Shipping Goods Internationally Monday 8 March 2021

There are lots of things one can’t buy out here, and after being away from the USA for nearly 1 ½ years there are things one begins to need, or want. We both grew up in the land of plenty and have lived where things were ridiculously plentiful for most all our lives. We could pop down to the local supermarket and pickup fresh lettuce, a cabbage, select from a variety of potatoes, even some toilet tissue. Not so out here. Where there are communities of any size, say 100 or more, there are small shops – the kind you stand at a counter and look at the stuff on the shelves then ask the attendant for this or that. It’s kind of an adventure finding out whether they’ve got anything you need. At bigger places like Hao or Fakarava there are multiple shops where you can actually browse the aisles and merchandise.

There are no chandleries out here, and in terms of boat parts, if you didn’t bring it, good luck sourcing it in Tahiti then paying for air freight or waiting for 3 weeks for the next ship to come. Most of the atolls get a ship visit occasionally and a few have airports. Such things as a spare engine starter, spare watermaker parts, plenty of engine and transmission oil, a spare halyard or sheet – all that stuff needs to be aboard along with enough tools to get the job done. Many parts will have to come from outside the country, so there will be big costs and delays.

Groceries are a challenge unless you like eating out of cans. We like fresh food and feel it’s important for our physical health. It certainly is important for our emotional and psychological wellbeing. When we were trapped at Raroia last year for 2 ½ months during the coronavirus lockdown, we couldn’t even find a fresh cabbage to buy. Here at Gambier we did manage to get fresh cabbage, potatoes, onions, garlic and carrots after the ship came in, but nobody has lettuce of any sort, and we’ve not found anyone locally that gardens and sells their excess. It’s amazing how our craving for a green salad can get the best of us. Back in my Air Force days I underwent SERE training – that’s Survival, Evasion, Resistance and Escape. The 3-week course included a few days of being chased around the Rocky Mountains of Colorado, simulating downed flight crew being hunted by hostile forces. My group of 3 guys shared what meager rations we had as we navigated the terrain between our simulated parachute landing point and the border to safe territory. I lost a lot of weight during those days, and I dreamed of pizza. Not girls, pizza. For an 18-year old that’s just nuts. Now I’m older and long for salad.

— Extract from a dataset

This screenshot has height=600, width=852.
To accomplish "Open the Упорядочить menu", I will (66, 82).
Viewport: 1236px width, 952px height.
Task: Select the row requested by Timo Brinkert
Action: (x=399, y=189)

Using a freight consolidator is the best way to get stuff from the USA or Europe. Open an account, have everything shipped to their address, and they put a pallet of stuff on a ship and eventually it arrives in Tahiti where a local agent (Gondrand in our case) shepherds the goods through the customs process and then forwards it out to wherever you are by ship. Included in the shipment is a bill of lading declaring exactly what each item is for, whether it’s boat part related or not, and the purchase price. French Polynesia doesn’t assess import duties on boat parts for a yacht in transit, but all else gets whacked at various rates. It’s important that everything in the shipment match the bill of lading. We ordered a spare engine starter, and somehow the vendor shipped an alternator instead. Worth more than a starter but useless to us. When an item in the shipment doesn’t match what’s on the bill of lading, the entire shipment can get held up and if not properly resolved everything can end up in suspense forever. This almost happened to us in Mexico when some tiny watermaker parts didn’t match the list, and naturally this occurred as we were staring at our waning weather window to depart Puerto Vallarta for French Polynesia. Fortunately this time the customs officials let it slide and the shipment came through. That was a close call.